According to the American Cancer Society, there are expected to be about 77,000 new cases of bladder cancer this year in the United State and 16,000 deaths. About three-quarters are in men, making bladder cancer the fourth most common cancer in men.
Bladder cancer is treated with surgery, chemotherapy and radiation, although those are not very effective once the cancer is in advanced stages.
The therapy, called Tecentriq, works by preventing a protein called PD-L1 from binding to the PD-1 protein on T cells and inhibiting the body’s immune response.
Tecentriq is the fourth checkpoint inhibitor to be approved. Other checkpoint inhibitors inhibit the same immune interaction but do so by binding to PD-1, whereas Tecentriq binds to PD-L1.
This is the first checkpoint inhibitor approved for bladder cancer.
In a clinical study, 14.8& of patients had their tumors shrink significantly following treatment. In 5.5%, the cancer disappeared completely.
According to The Wall Street Journal, the treatment will cost about $12,500 a month.
The U.S. Food and Drug Administration also approved an accompanying diagnostic that measures PD-L1 levels in order to asses a patient’s likelihood of responding to Tecentriq.

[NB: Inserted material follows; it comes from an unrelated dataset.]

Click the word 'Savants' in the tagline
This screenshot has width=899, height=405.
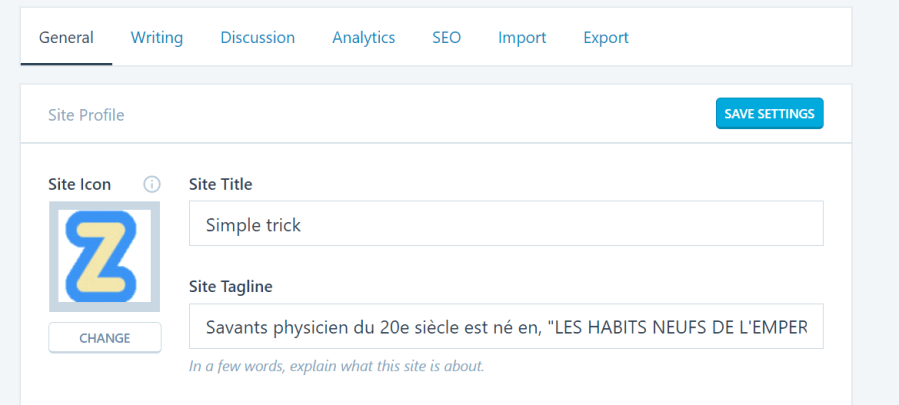235,327
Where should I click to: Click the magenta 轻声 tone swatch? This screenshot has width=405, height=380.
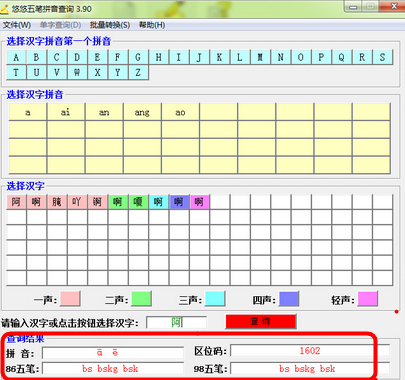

Patients with high PD-L1 had the most success on the therapy. Tumors shrunk in about 26% of patients and 12% of patients experienced complete remissions.
However, it is unclear how much of an impact immunotherapy will have on bladder cancer since patients have not been followed for a long time. Regardless, the U.S. Food and Drug Administration found Roche’s data compelling enough and the need urgent enough to approve Tecentriq about four months ahead of the agency’s September 12 deadline.